## TEXT PROVIDED
--------------------------------

“Did you ever have the feeling that you wanted to go, and then you had the feeling that you wanted to stay?”  This soul-searching question is likely running through the mind of Renée Fleming as she fills up Internet bandwidth, radio airwaves, and cinemas with more Marschallins this week.  

So let’s bid her “Ja, ja” with, in my opinion, a more suitable vehicle: Richard Strauss’ “conversation piece,” Capriccio.

The cast of this 2014 performance from the Chicago leg of her farewell tour includes Bo Skovhus, William Burden, Audun Iversen, Peter Rose, and Anne Sofie von Otter, with Andrew Davis on the podium.

This also inches me closer to uploading Strauss’ entire operatic oeuvre.

Confession time: from Fleming’s first stab at Resi at the Met back in January 2000, I never found it an appropriate vehicle for her talents.  A few days after the premiere, I lunched with an aging artists’ manager who had worked with Fleming early in her career.  After voicing my opinion, he asked, “You know why Renée will never be a great Marschallin?”  He then tapped his temple.

I must also confess some wonderful memories, such as Carlisle Floyd’s Susannah, and the world premieres in San Francisco of The Dangerous Liaisons and A Streetcar Named Desire, as well as Capriccio at Wiener Staatsoper.

--------------------------------

## SUPPLIED ENTRIES
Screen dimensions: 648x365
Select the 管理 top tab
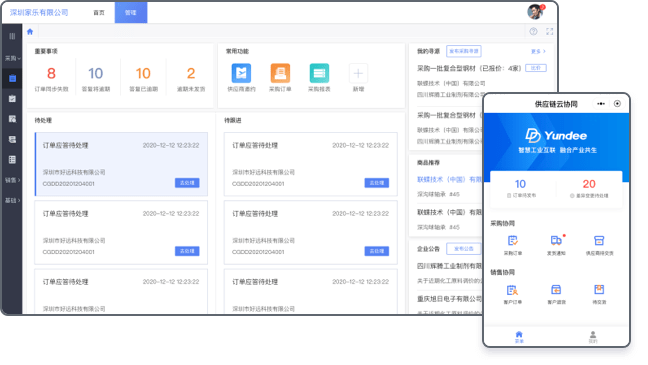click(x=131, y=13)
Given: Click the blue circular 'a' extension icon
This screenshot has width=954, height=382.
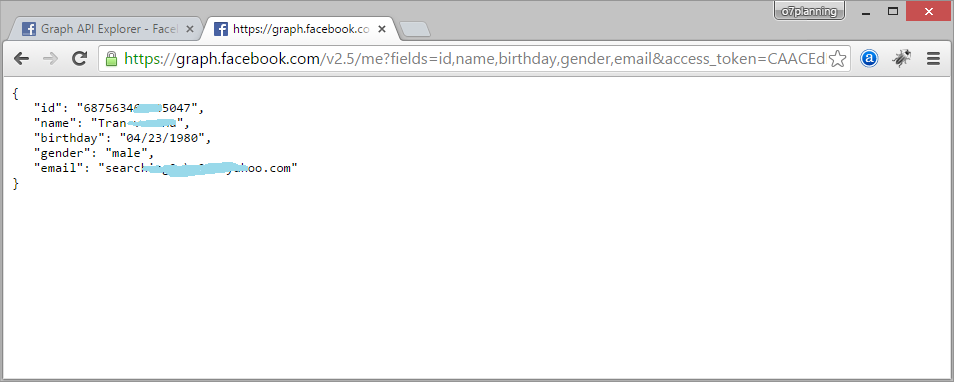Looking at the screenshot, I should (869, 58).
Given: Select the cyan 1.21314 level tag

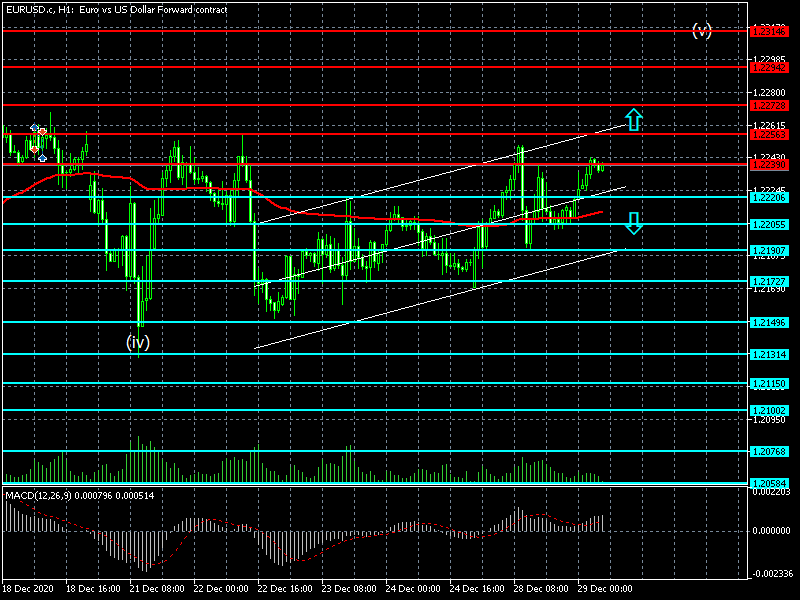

--------------------------------

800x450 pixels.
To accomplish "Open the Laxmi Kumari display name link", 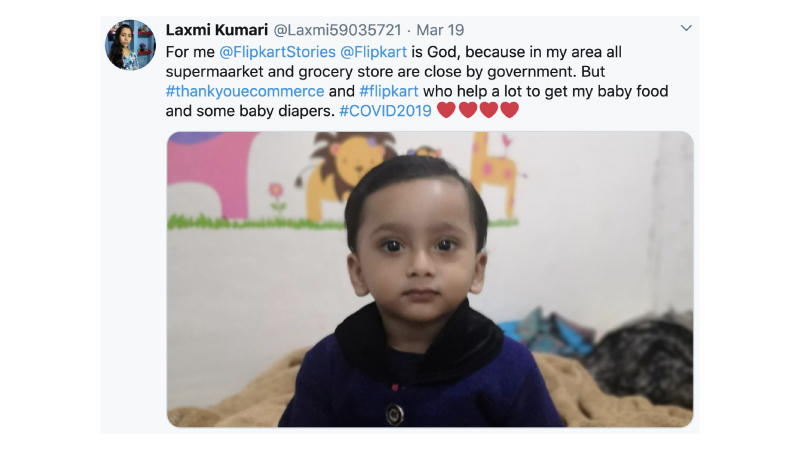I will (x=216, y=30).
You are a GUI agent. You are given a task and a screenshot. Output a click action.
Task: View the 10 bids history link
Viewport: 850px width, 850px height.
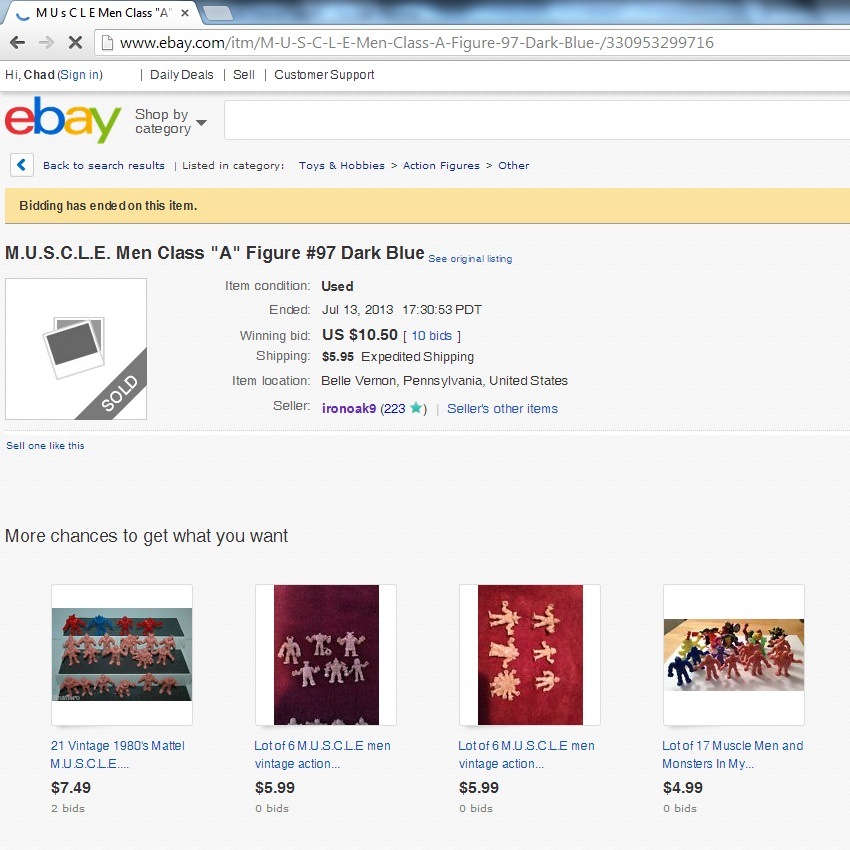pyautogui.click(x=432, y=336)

--------------------------------

## TASK LIST
(a) In the post about Renée Fleming and Strauss' Capriccio, who conducts the 2014 Chicago performance?
(b) Write a continuation of the post about Renée Fleming and Strauss' Capriccio, starting right after its final sentence.

## RESPONSES IN ORDER
(a) Andrew Davis conducts it.

(b)
Most memorable was the 2007 gala opening of the Grafenegg Festival, celebrating the inauguration of the architectural award-winning outdoor arena, the Wolkenturm, in a light-but-steady rainfall.

As 2,000 people struggled to maneuver dry cleaning bags over their eveningwear, Fleming waited patiently for the noise to die down, and then dazzled us with a string of obscure arias by Erich Korngold, and what seemed to be her signature theme, an exquisite “Mesicku na nebi hlubokém” from Rusalka.

Her career choices have been somewhat confounding, but there were always exceptions, when she legitimately lived up to all of her hype.

Post scriptum: Angela Gheorghiu has withdrawn from today’s free worldwide livestream of Tosca from Wiener Staatsoper; her replacement is Martina Serafin.